My naturopathic turmeric capsules are somewhat less natural:
Powder and extract of turmeric, calcium phosphate, silicon dioxide, magnesium stearate, black pepper extract, hydroxypropylmethylcellulose.
As for my toothpaste, which has a brand-name suggestive of mountain streams, it contains:
Sorbitol, hydrated silica, glycerine, pentasodium triphosphate, polyethylineglycol-6, sodium laurel sulphate, alumina, xanthine gum, cocamidolpropyl betaine, titanium dioxide, Chondrus crispus, sodium fluoride, sodium sacharin, sodium hydroxide, limonene, 6-Chloro-2-(6-chloro-4-methyl-3-oxobenzo[b]thien-2(3H)-ylidene)-4-methylbenzo[b]thiophene-3(2H)-one, polychloro copper phthalocyanine and phthalo blue.
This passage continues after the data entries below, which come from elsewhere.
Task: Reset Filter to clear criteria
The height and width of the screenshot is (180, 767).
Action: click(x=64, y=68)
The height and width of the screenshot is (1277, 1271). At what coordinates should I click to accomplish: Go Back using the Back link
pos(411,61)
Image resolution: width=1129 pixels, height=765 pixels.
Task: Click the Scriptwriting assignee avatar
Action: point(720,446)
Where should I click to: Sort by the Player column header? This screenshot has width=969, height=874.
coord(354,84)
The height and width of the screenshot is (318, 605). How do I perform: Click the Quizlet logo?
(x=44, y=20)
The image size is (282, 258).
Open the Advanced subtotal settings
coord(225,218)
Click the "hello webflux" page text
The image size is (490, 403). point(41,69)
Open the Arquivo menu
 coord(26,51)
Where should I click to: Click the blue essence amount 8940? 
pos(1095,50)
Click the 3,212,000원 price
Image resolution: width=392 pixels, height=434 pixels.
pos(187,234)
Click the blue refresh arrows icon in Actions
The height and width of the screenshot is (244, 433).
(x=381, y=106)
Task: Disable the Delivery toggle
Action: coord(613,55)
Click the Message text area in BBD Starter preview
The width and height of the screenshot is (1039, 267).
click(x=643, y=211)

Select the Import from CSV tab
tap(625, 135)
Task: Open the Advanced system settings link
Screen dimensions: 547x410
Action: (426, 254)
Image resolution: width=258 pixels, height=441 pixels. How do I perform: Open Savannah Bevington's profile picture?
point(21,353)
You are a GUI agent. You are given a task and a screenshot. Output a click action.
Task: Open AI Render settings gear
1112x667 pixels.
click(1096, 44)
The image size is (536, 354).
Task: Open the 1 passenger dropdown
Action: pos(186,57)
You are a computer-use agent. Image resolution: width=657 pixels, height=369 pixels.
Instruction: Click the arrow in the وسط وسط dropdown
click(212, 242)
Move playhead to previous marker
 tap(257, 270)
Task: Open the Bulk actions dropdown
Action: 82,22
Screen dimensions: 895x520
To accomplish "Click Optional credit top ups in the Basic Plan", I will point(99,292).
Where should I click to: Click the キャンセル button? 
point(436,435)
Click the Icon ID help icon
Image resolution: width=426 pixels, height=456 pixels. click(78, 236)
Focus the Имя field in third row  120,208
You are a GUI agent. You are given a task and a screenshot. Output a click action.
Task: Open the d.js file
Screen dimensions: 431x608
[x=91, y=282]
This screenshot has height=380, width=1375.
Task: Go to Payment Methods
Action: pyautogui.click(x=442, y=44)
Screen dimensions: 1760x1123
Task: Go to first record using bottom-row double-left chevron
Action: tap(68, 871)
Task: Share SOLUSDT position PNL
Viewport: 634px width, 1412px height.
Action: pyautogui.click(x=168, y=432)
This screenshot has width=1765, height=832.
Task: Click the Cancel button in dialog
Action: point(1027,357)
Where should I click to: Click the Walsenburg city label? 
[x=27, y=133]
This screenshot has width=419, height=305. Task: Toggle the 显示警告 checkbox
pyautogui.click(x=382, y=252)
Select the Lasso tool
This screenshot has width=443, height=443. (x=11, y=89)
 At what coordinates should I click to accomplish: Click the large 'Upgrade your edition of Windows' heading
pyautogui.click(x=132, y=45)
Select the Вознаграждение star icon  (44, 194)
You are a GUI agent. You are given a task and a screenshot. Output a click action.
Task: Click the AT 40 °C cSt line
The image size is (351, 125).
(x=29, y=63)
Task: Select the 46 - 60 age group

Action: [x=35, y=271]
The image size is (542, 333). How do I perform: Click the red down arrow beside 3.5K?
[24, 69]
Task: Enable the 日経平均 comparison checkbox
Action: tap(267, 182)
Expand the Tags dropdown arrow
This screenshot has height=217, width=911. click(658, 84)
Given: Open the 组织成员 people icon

Now I am sure that many chemicals are to be found in mountain streams, for everything, including dead sheep, is made of chemicals, and there is a sense in which everything that exists is natural. The word natural is therefore ambiguous, but when applied to, or implied of, the products that we consume, we generally take it to mean containing naturally-occurring ingredients that have not been subject to too much alteration by industrial processes.
It may be, of course, that nature is not as benign as we like to imagine (there are many naturally-occurring carcinogens, for example) but that is not the point: we are often encouraged to think that a product is natural in the above sense, as if peasants somewhere or other had been out picking this year’s crop of titanium dioxide.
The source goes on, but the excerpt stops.